You may also need to get a Linux Live CD to use that to back-up what you can as I don't know if the DrWeb Live CD offers any other function other than a scan.

[StuMcD]

Thanks David, I'll have a look.

I've got a laptop at home too that I'm on, so I'll try and burn a copy.

So are you saying there is a way for me to backup some files even though I can't log into windows?

[DavidR]

By not going into windows yes, that is the purpose of the Linux Live CD it runs  linux but should be able to view your windows partitions and I guess back-up files to a USB stick.

Just google Linux Live CD and you are likely to be snowed under with hits, damn small linux is one, puppy linix is another both of these really because the desktop distribution is relatively small and any Live CD theoretically should be smaller.

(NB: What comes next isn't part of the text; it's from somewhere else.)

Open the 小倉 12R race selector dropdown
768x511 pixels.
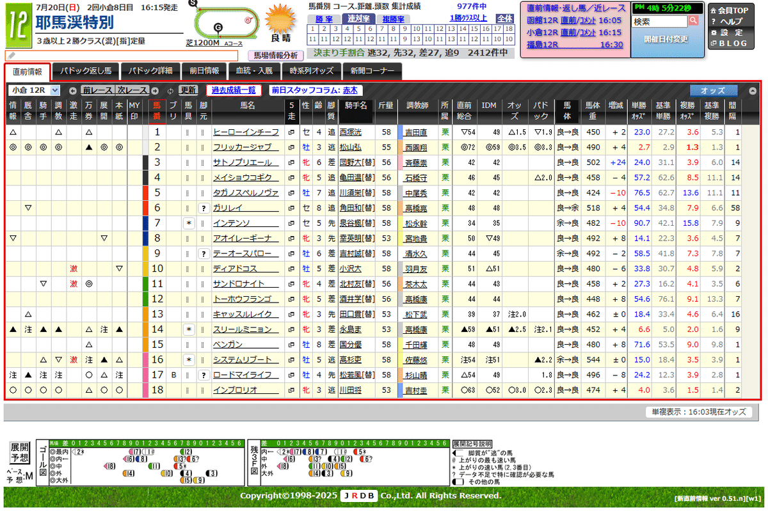coord(35,90)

You have to exercise card as to what to back-up as you could invariably be backing up infected files, no .exe, .htm/l or .scr files as these are some of the target files.

Having copied what you want to the USB, you could run the DrWeb CD again and scan the USB stick to ensure what you backed up is actually clean.

[ekay417]

I had a question concerning htm/l files and Microsoft Office applications. Will it be safe to open these files and applications in safe mode?

[DavidR]

Short answer NO, as there is no guarantee that Vitro doesn't run in safe mode, any file that you open which is a target file for Vitro is infected on opening. This is how it spreads so rapidly and is so virulent.

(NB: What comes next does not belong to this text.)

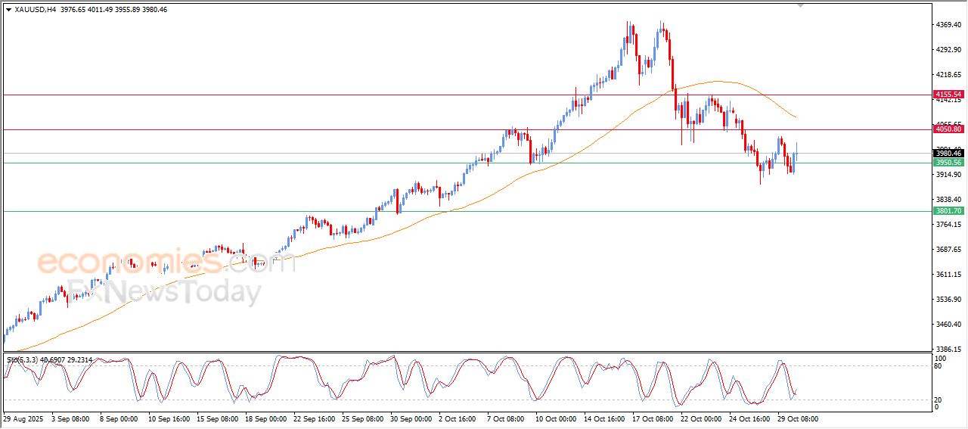Click the 29 Oct 08:00 date label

I have no idea which MS Office file types if any it targets.

[joebunn123]

I've had some luke with windows 7, My windows XP system was hit it's a totall loss, but important files can be transfered to a windows 7 system and cleaned it's worked for me sofar I,ve saved almost a third of what I would have lost redoing my XP system, I don't no if it will work for every one but it seems not to be touching windows 7 for me, it tried and the system just boots it out the door. I don't know how windows 7 is blocking it, Ive got it set up with just basic protection right now with avast but it is, and nicly too

[polonus]

Hi joebunn123,

This could be due to Windows7 having an additional file protection layer. Vitro causes maximal damage on XP, less in Vista and Windows7,

polonus

[asadbunty]

I hav also been hit by this virus!!...i dint knew that it was that much dangerous....wht i did after it was detected,, i deleted about 7 to 8 files and moved the rest to the chest!!..now the avast only and only detects this virus when i plug the lan wire!!...other wise it does not detect any!!...i ran a scan and it did not detect n e either!!!,,,,am i safe frm this virus now bcz i hav no problems using programes in windows yet!!

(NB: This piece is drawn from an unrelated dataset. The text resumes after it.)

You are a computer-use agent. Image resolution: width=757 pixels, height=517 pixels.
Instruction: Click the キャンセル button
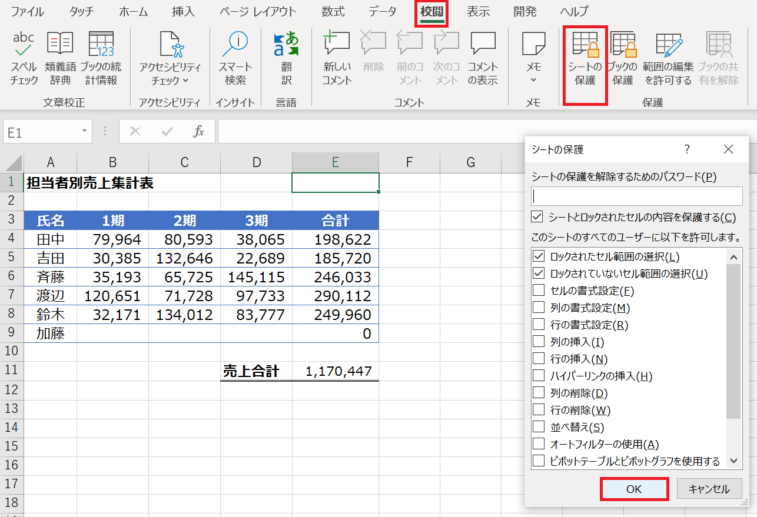tap(709, 489)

And yes i dun wanna loose my pc if it is that much dangerous!!,,,i hav just recently bought this pc and for the first tym p4 ,,and i love it!!....My father will not let me buy n e in future if it gets damaged!!!..please help!!

[ankitsharma202]

a website http://www.thekeys.ws  is infected by Win32:Vitro.so be carefull for this website.

[DavidR]

Please 'modify' your post change the URL from http to hXXp or www to wXw, to break the link and avoid accidental exposure to suspect sites, thanks.

And your surprised that on a site like this you are't going to bit in the ass

http://www.mywot.com/en/scorecard/thekeys.ws

[asadbunty]

exactly i downloaded from that site and i was being hit by this virus!!!

[DavidR]

So you need to exercise more safe hex practices, go looking for hacks/cracks/keys and your sure to get bit in the ass sooner than later.